# EXERCISE 1
Name the three federal granting councils listed in the research-funding post below.
# EXERCISE 2
Reproduce word for word the portion of the research-funding post below that lies between "Thursday, January 29, 2015" and "University Teachers (CAUT).", inclusive.

# QUOTED PASSAGE
==*==

Democracy Gone Astray

Democracy, being a human construct, needs to be thought of as directionality rather than an object. As such, to understand it requires not so much a description of existing structures and/or other related phenomena but a declaration of intentionality.
This blog aims at creating labeled lists of published infringements of such intentionality, of points in time where democracy strays from its intended directionality. In addition to outright infringements, this blog also collects important contemporary information and/or discussions that impact our socio-political landscape.

All the posts here were published in the electronic media – main-stream as well as fringe, and maintain links to the original texts.

[NOTE: Due to changes I haven't caught on time in the blogging software, all of the 'Original Article' links were nullified between September 11, 2012 and December 11, 2012. My apologies.]

Thursday, January 29, 2015

Research into controversial topics hurt by Conservative grant priorities

Canadian universities are shying away from research into such controversial topics as immigration and assisted suicide because of the federal Conservative government’s continued focus on matching research grants to corporate interests, experts and advocates say.

Overall funding has dipped about 6 per cent in the past eight years for all three federal granting councils – the Canadian Institutes of Health Research, the Natural Sciences and Engineering Research Council and the Social Sciences and Humanities Research Council (SSHRC) – according to federal budget data provided by the Canadian Association of University Teachers (CAUT).

The budget for the SSHRC – the smallest of the three and the principal funding source for humanities and social science research – shrank the most (10.5 per cent) over that period. CAUT’s executive director David Robinson, who represents 68,000 Canadian teachers, librarians and researchers at 122 colleges and universities, said basic, blue-sky research often forms the intangible building blocks of later applied discoveries.

==*==

# MATERIAL PROVIDED
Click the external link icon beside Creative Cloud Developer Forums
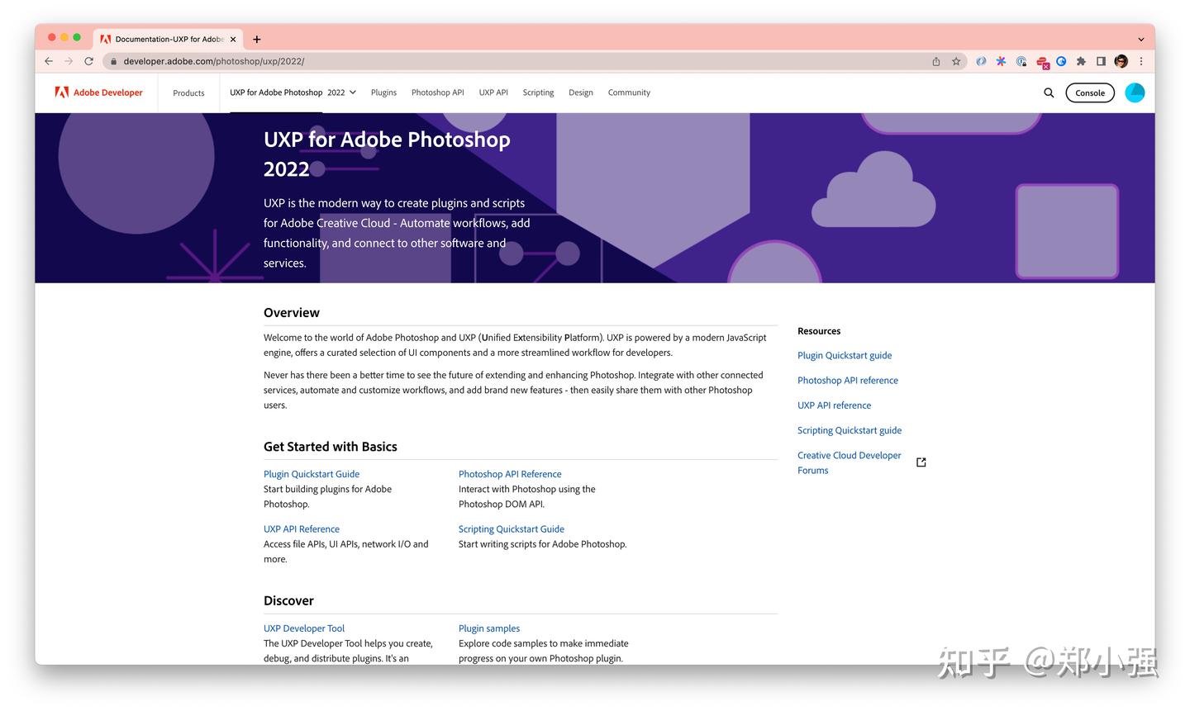Image resolution: width=1190 pixels, height=711 pixels. (x=921, y=462)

==*==

# EXERCISE ANSWER 1
- Canadian Institutes of Health Research
- Natural Sciences and Engineering Research Council
- Social Sciences and Humanities Research Council (SSHRC)

# EXERCISE ANSWER 2
Thursday, January 29, 2015

Research into controversial topics hurt by Conservative grant priorities

Canadian universities are shying away from research into such controversial topics as immigration and assisted suicide because of the federal Conservative government’s continued focus on matching research grants to corporate interests, experts and advocates say.

Overall funding has dipped about 6 per cent in the past eight years for all three federal granting councils – the Canadian Institutes of Health Research, the Natural Sciences and Engineering Research Council and the Social Sciences and Humanities Research Council (SSHRC) – according to federal budget data provided by the Canadian Association of University Teachers (CAUT).